## EXERCISE AIM:
Rewrite the material below starting at the line that contains "Open the ニュース&イベント menu item" and ending at the line that contains "point(15,56)", with "menu item" replaced by "navigation link" and everything else left unchanged. Leave the pictures out of your answer.

## RECORDS FOR THE EXERCISE:
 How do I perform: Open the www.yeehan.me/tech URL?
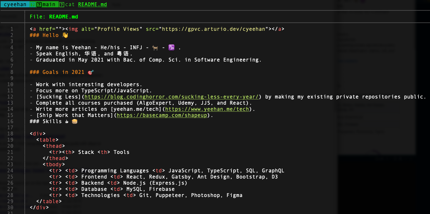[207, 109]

...

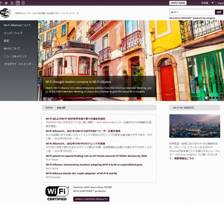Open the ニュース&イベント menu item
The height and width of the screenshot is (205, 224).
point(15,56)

## TASK RESULT:
Open the ニュース&イベント navigation link
The height and width of the screenshot is (205, 224).
point(15,56)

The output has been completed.